• [Records for the task]
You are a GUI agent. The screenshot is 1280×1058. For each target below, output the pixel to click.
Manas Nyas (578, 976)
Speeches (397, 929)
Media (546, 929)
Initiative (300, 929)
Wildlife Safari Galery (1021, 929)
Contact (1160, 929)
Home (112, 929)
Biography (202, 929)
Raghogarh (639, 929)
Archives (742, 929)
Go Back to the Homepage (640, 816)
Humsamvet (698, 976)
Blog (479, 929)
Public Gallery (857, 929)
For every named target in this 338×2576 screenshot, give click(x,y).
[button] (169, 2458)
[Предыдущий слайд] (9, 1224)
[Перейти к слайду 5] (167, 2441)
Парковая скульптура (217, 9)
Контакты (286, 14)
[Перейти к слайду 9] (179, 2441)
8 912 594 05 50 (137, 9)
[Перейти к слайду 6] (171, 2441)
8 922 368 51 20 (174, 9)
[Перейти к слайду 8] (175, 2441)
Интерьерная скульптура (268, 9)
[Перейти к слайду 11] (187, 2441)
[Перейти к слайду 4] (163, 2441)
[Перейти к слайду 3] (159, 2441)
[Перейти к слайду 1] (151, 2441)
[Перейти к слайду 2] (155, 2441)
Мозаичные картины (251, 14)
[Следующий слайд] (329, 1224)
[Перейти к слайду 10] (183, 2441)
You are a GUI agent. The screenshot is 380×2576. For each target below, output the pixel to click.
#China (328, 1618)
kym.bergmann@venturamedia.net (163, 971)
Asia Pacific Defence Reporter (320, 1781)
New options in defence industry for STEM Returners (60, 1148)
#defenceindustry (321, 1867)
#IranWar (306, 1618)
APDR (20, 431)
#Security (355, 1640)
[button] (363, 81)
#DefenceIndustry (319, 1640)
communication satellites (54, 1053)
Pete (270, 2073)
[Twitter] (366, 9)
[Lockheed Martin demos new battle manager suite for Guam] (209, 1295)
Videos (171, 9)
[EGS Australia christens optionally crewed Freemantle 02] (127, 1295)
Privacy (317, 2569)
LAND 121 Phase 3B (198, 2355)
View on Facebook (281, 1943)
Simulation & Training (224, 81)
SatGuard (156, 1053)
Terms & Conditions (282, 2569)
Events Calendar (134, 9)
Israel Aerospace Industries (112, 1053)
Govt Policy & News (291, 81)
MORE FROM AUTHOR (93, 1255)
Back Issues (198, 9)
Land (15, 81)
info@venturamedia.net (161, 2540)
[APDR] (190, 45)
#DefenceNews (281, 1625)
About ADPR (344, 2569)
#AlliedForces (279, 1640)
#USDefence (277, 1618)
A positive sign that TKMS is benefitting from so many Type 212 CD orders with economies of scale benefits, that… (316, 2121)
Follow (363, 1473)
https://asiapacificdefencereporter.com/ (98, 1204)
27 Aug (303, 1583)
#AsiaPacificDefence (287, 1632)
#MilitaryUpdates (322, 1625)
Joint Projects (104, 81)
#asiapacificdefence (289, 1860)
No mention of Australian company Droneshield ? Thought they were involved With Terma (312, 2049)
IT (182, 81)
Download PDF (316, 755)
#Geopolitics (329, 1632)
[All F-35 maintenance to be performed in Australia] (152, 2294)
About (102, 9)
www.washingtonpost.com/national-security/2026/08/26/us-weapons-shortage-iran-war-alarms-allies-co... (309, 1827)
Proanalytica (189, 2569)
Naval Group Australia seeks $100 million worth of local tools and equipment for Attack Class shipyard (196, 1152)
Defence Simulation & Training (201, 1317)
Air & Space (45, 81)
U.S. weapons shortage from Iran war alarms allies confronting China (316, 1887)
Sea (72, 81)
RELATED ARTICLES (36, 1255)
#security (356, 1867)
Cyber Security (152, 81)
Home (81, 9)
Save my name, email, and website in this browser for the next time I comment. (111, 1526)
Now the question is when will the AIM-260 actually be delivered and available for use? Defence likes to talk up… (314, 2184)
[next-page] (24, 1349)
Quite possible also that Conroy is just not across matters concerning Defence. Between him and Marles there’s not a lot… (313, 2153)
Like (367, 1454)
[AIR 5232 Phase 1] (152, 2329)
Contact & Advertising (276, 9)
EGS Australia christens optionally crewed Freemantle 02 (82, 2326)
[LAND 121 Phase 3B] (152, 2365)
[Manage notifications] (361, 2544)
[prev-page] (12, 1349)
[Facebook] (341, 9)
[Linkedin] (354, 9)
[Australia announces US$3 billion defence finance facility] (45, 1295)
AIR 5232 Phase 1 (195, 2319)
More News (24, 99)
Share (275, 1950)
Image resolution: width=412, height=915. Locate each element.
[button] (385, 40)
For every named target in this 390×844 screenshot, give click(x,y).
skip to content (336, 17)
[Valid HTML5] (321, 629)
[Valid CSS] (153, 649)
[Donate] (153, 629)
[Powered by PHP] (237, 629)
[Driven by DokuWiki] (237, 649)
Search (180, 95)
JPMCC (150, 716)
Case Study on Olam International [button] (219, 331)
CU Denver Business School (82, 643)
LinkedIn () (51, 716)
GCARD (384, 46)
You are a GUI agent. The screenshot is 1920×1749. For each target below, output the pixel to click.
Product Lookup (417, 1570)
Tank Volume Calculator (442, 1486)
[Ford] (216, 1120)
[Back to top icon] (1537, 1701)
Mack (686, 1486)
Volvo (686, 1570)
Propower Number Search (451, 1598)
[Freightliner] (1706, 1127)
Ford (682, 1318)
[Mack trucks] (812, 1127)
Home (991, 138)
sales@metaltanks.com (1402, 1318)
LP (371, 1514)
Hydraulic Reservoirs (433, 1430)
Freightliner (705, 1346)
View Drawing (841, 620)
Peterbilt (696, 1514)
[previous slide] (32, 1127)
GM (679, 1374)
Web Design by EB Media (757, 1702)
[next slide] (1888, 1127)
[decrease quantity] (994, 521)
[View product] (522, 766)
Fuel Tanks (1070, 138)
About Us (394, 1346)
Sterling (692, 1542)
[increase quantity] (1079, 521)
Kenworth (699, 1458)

• [Task goal] Line by line, reproduce the data above exactly.

• [Reply]
You are a GUI agent. The screenshot is 1280×1058. For each target below, output the pixel to click.
Manas Nyas (578, 976)
Speeches (397, 929)
Media (546, 929)
Initiative (300, 929)
Wildlife Safari Galery (1021, 929)
Contact (1160, 929)
Home (112, 929)
Biography (202, 929)
Raghogarh (639, 929)
Archives (742, 929)
Go Back to the Homepage (640, 816)
Humsamvet (698, 976)
Blog (479, 929)
Public Gallery (857, 929)
For every named target in this 338×2576 screenshot, give click(x,y).
[button] (169, 2458)
[Предыдущий слайд] (9, 1224)
[Перейти к слайду 5] (167, 2441)
Парковая скульптура (217, 9)
Контакты (286, 14)
[Перейти к слайду 9] (179, 2441)
8 912 594 05 50 (137, 9)
[Перейти к слайду 6] (171, 2441)
8 922 368 51 20 (174, 9)
[Перейти к слайду 8] (175, 2441)
Интерьерная скульптура (268, 9)
[Перейти к слайду 11] (187, 2441)
[Перейти к слайду 4] (163, 2441)
[Перейти к слайду 3] (159, 2441)
[Перейти к слайду 1] (151, 2441)
[Перейти к слайду 2] (155, 2441)
Мозаичные картины (251, 14)
[Следующий слайд] (329, 1224)
[Перейти к слайду 10] (183, 2441)
You are a GUI agent. The screenshot is 380×2576. For each target below, output the pixel to click.
#China (328, 1618)
kym.bergmann@venturamedia.net (163, 971)
Asia Pacific Defence Reporter (320, 1781)
New options in defence industry for STEM Returners (60, 1148)
#defenceindustry (321, 1867)
#IranWar (306, 1618)
APDR (20, 431)
#Security (355, 1640)
[button] (363, 81)
#DefenceIndustry (319, 1640)
communication satellites (54, 1053)
Pete (270, 2073)
[Twitter] (366, 9)
[Lockheed Martin demos new battle manager suite for Guam] (209, 1295)
Videos (171, 9)
[EGS Australia christens optionally crewed Freemantle 02] (127, 1295)
Privacy (317, 2569)
LAND 121 Phase 3B (198, 2355)
View on Facebook (281, 1943)
Simulation & Training (224, 81)
SatGuard (156, 1053)
Terms & Conditions (282, 2569)
Events Calendar (134, 9)
Israel Aerospace Industries (112, 1053)
Govt Policy & News (291, 81)
MORE FROM AUTHOR (93, 1255)
Back Issues (198, 9)
Land (15, 81)
info@venturamedia.net (161, 2540)
[APDR] (190, 45)
#DefenceNews (281, 1625)
About ADPR (344, 2569)
#AlliedForces (279, 1640)
#USDefence (277, 1618)
A positive sign that TKMS is benefitting from so many Type 212 CD orders with economies of scale benefits, that… (316, 2121)
Follow (363, 1473)
https://asiapacificdefencereporter.com/ (98, 1204)
27 Aug (303, 1583)
#AsiaPacificDefence (287, 1632)
#MilitaryUpdates (322, 1625)
Joint Projects (104, 81)
#asiapacificdefence (289, 1860)
No mention of Australian company Droneshield ? Thought they were involved With Terma (312, 2049)
IT (182, 81)
Download PDF (316, 755)
#Geopolitics (329, 1632)
[All F-35 maintenance to be performed in Australia] (152, 2294)
About (102, 9)
www.washingtonpost.com/national-security/2026/08/26/us-weapons-shortage-iran-war-alarms-allies-co... (309, 1827)
Proanalytica (189, 2569)
Naval Group Australia seeks $100 million worth of local tools and equipment for Attack Class shipyard (196, 1152)
Defence Simulation & Training (201, 1317)
Air & Space (45, 81)
U.S. weapons shortage from Iran war alarms allies confronting China (316, 1887)
Sea (72, 81)
RELATED ARTICLES (36, 1255)
#security (356, 1867)
Cyber Security (152, 81)
Home (81, 9)
Save my name, email, and website in this browser for the next time I comment. (111, 1526)
Now the question is when will the AIM-260 actually be delivered and available for use? Defence likes to talk up… (314, 2184)
[next-page] (24, 1349)
Quite possible also that Conroy is just not across matters concerning Defence. Between him and Marles there’s not a lot… (313, 2153)
Like (367, 1454)
[AIR 5232 Phase 1] (152, 2329)
Contact & Advertising (276, 9)
EGS Australia christens optionally crewed Freemantle 02 (82, 2326)
[LAND 121 Phase 3B] (152, 2365)
[Manage notifications] (361, 2544)
[prev-page] (12, 1349)
[Facebook] (341, 9)
[Linkedin] (354, 9)
[Australia announces US$3 billion defence finance facility] (45, 1295)
AIR 5232 Phase 1 (195, 2319)
More News (24, 99)
Share (275, 1950)
Image resolution: width=412, height=915. Locate each element.
[button] (385, 40)
For every named target in this 390×844 screenshot, give click(x,y).
skip to content (336, 17)
[Valid HTML5] (321, 629)
[Valid CSS] (153, 649)
[Donate] (153, 629)
[Powered by PHP] (237, 629)
[Driven by DokuWiki] (237, 649)
Search (180, 95)
JPMCC (150, 716)
Case Study on Olam International [button] (219, 331)
CU Denver Business School (82, 643)
LinkedIn () (51, 716)
GCARD (384, 46)
You are a GUI agent. The screenshot is 1920×1749. For each target below, output the pixel to click.
Product Lookup (417, 1570)
Tank Volume Calculator (442, 1486)
[Ford] (216, 1120)
[Back to top icon] (1537, 1701)
Mack (686, 1486)
Volvo (686, 1570)
Propower Number Search (451, 1598)
[Freightliner] (1706, 1127)
Ford (682, 1318)
[Mack trucks] (812, 1127)
Home (991, 138)
sales@metaltanks.com (1402, 1318)
LP (371, 1514)
Hydraulic Reservoirs (433, 1430)
Freightliner (705, 1346)
View Drawing (841, 620)
Peterbilt (696, 1514)
[previous slide] (32, 1127)
GM (679, 1374)
Web Design by EB Media (757, 1702)
[next slide] (1888, 1127)
[decrease quantity] (994, 521)
[View product] (522, 766)
Fuel Tanks (1070, 138)
About Us (394, 1346)
Sterling (692, 1542)
[increase quantity] (1079, 521)
Kenworth (699, 1458)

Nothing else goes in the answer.